Patients ready to be transferred out of the ICU are sometimes discharged rather than moved to other parts of the hospital, Custer added.
“Instead of sending them to the next level of care, we just say, ‘Looks like you’re good enough to go home and we want you to follow up with your pediatrician tomorrow,'” he said. (He clarified, though, that the hospital hasn’t changed its criteria for discharging patients.)

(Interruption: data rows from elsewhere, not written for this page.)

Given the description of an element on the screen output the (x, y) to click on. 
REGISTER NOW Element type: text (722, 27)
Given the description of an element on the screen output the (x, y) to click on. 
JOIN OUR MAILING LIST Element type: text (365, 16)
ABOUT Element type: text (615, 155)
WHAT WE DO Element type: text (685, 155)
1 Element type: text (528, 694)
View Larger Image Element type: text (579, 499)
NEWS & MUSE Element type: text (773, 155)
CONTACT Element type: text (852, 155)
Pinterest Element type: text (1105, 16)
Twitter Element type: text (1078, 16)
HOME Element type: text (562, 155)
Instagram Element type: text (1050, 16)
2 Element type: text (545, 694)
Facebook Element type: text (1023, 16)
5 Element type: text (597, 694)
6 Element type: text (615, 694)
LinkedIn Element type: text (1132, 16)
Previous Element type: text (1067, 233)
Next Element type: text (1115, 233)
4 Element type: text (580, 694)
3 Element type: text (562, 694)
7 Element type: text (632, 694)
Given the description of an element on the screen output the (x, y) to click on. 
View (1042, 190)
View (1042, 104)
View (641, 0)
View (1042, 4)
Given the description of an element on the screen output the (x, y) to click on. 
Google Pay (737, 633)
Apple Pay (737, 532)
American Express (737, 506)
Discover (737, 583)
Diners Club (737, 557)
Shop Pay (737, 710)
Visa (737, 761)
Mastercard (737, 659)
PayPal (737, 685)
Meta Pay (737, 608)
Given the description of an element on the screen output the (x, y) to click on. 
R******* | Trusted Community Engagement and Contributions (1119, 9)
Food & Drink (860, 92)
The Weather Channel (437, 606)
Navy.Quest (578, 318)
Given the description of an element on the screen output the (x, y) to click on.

Koster, similarly, said he is showing parents how to perform suctioning — a process of removing mucus from the nasal passages with a tube or syringe — at home to ensure their child can eat and drink. Sometimes, that difficulty is the main reason kids stay in the hospital.
“We’ve had to adapt to making sure we’re meeting the needs of the most sick and then really doing our best to provide the right supportive care for kids who can go home,” Koster said.
But suctioning can be tricky for parents, according to Dr. Elizabeth Schlaudecker, an infectious disease specialist at Cincinnati Children’s Hospital.
“When my kids got old enough to recognize what that suction bulb looked like, they would make it as hard as possible to suction out their noses,” she said. “It can be exhausting for family members to have to do that all by themselves.”
Hospitals are still bracing for an expected wave of flu cases that is just beginning.
“If we get influenza on top of RSV, that is going to put another significant strain on the system,” Messacar said. “If we can get as many people vaccinated as possible and protect as many kids as possible to try to help with the burden as we’re getting through RSV season, that would be welcome news for all of us in pediatric medicine.”